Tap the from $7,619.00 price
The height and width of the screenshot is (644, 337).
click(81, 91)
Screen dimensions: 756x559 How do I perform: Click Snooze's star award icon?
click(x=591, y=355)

━━━━━━━━━━

▸ **Task requirements**
Down to the last line, retype the entries above exactly.

▸ **Exercise solution**
Tap the from $7,619.00 price
The height and width of the screenshot is (644, 337).
click(81, 91)
Screen dimensions: 756x559 How do I perform: Click Snooze's star award icon?
click(x=591, y=355)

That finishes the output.